WHAT YOU HAVE TO DO >> With pictures excluded, output exactly the lines that run from the first line of the data below through the line containing "The image size is (953, 370).".

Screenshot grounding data
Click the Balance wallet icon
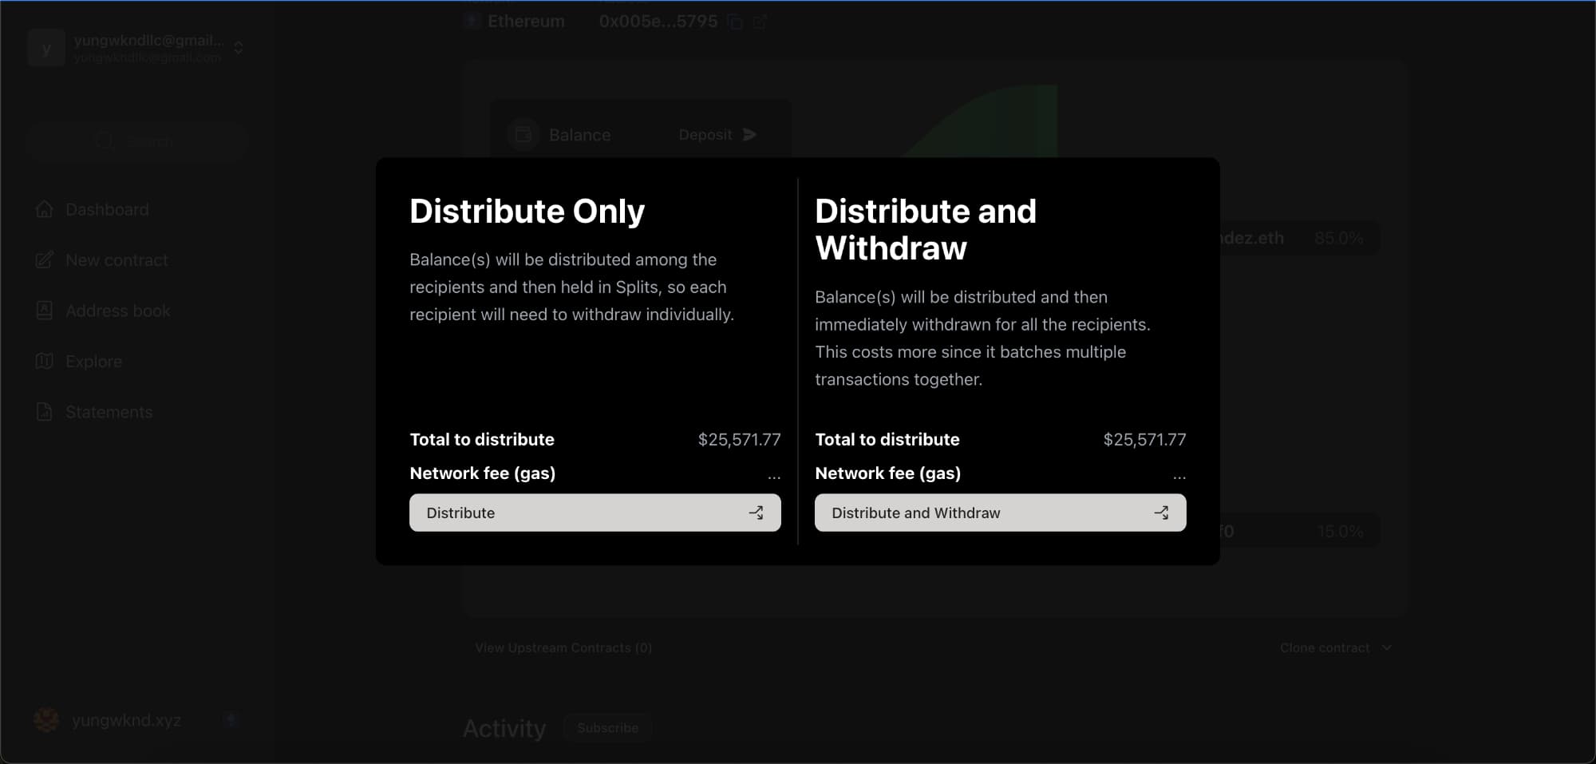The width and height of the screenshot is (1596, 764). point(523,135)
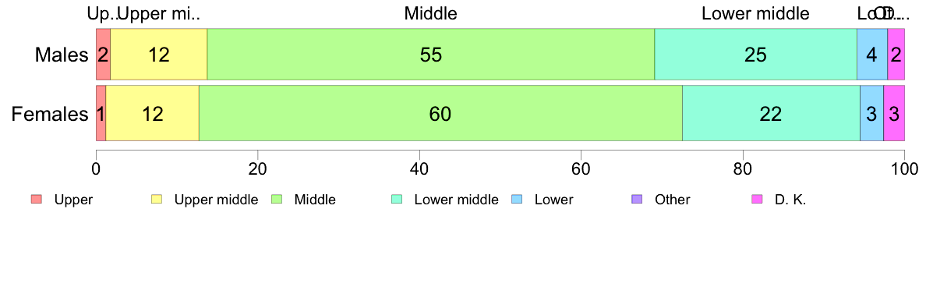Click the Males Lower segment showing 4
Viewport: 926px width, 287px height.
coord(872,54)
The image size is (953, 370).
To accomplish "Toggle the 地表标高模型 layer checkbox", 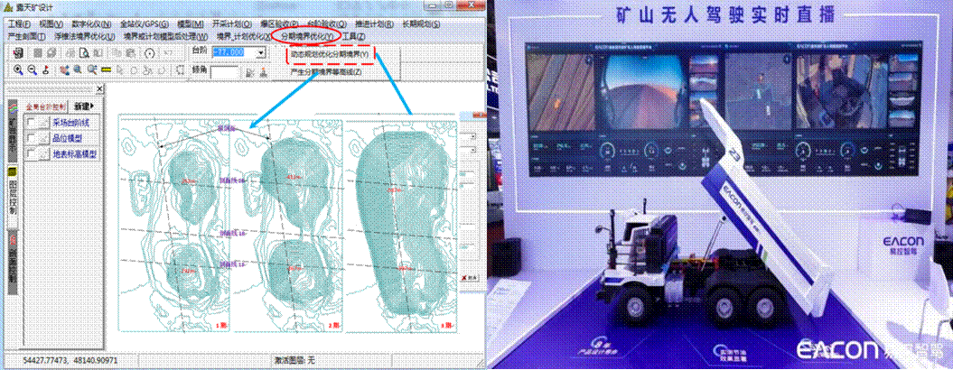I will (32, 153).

ANSWER SPACE >>
Click the Balance wallet icon
The width and height of the screenshot is (1596, 764). point(523,135)
Click the Males Lower segment showing 4
Viewport: 926px width, 287px height.
coord(872,54)
The image size is (953, 370).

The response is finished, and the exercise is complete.